Wednesday, November 22, 2023

Parquet File Format in Hadoop

Apache Parquet is a columnar storage file format available to any project in the Hadoop ecosystem (Hive, Hbase, MapReduce, Pig, Spark)

What is a columnar storage format

In order to understand Parquet file format in Hadoop better, first let’s see what is columnar format. In a column oriented format values of each column of in the records are stored together.

For example if there is a record which comprises of ID, emp Name and Department then all the values for ID column will be stored together, values for Name column together and so on. If we take the same record schema as mentioned above having three fields ID (int), NAME (varchar) and Department (varchar)

ID Name Department
1 emp1 d1
2 emp2 d2
3 emp3 d3

For this table in a row wise storage format the data will be stored as follows-

1 emp1 d1 2 emp2 d2 3 emp3 d3

Where as the same data will be stored as follows in a Column oriented storage format-

1 2 3 emp1 emp2 emp3 d1 d2 d3

How columnar storage format helps

As you can see from the storage formats, if you need to query few columns from a table then columnar storage format is more efficient as it will read only required columns since they are adjacent thus minimizing IO.

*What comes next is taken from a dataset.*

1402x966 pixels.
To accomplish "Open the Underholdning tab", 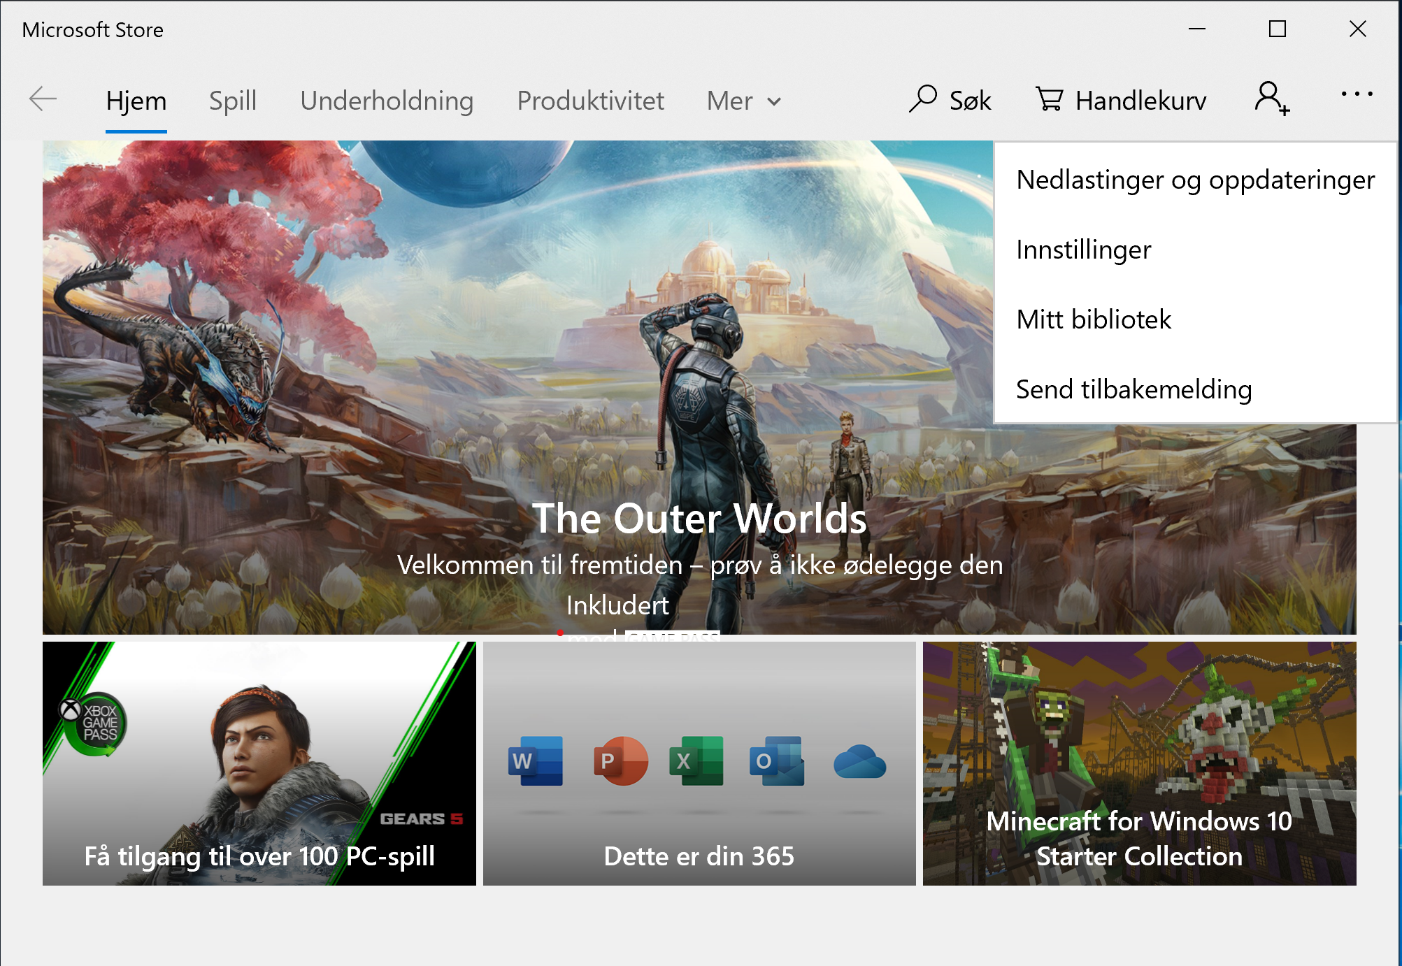I will point(387,100).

For example, let’s say you want only the NAME column. In a row storage format each record in the dataset has to be loaded, parsed into fields and then data for Name is extracted. With column oriented format it can directly go to Name column as all the values for that columns are stored together and get those values. No need to go through the whole record.

So column oriented format increases the query performance as less seek time is required to go the required columns and less IO is required as it needs to read only the columns whose data is required.

If you see from BigData context, where generally data is loaded to Hadoop after denormalizing it so columns are generally more in number, using a columnar file format like parquet brings a lot of improvement in performance.

Another benefit that you get is in the form of less storage. Compression works better if data is of same type. With column oriented format columns of the same type are stored together resulting in better compression.

Parquet format

Coming back to parquet file format, since it is a column oriented format so it brings the same benefit of improved performance and better compression.

One of the unique feature of Parquet is that it can store data with nested structures also in columnar fashion. Other columnar file formats flatten the nested structures and store only the top level in columnar format. Which means in Parquet file format even the nested fields can be read individually with out the need to read all the fields in the nested structure.
Note that Parquet format uses the record shredding and assembly algorithm described in the Dremel paper for storing nested structures in columnar fashion. Read more about it here.

Primitive data types in Parquet format

Primitive data types supported by the Parquet file format are as follows

  • BOOLEAN: 1 bit boolean
  • INT32: 32 bit signed ints
  • INT64: 64 bit signed ints
  • INT96: 96 bit signed ints
  • FLOAT: IEEE 32-bit floating point values
  • DOUBLE: IEEE 64-bit floating point values
  • BYTE_ARRAY: arbitrarily long byte arrays.

Logical types in Parquet format

Parquet format also defines logical types that can be used to store data, by specifying how the primitive types should be interpreted. This keeps the set of primitive types to a minimum and reuses parquet’s efficient encoding. For example, strings are stored as byte arrays (binary) with a UTF8 annotation, DATE must annotate an int32. These annotations define how to further decode and interpret the data.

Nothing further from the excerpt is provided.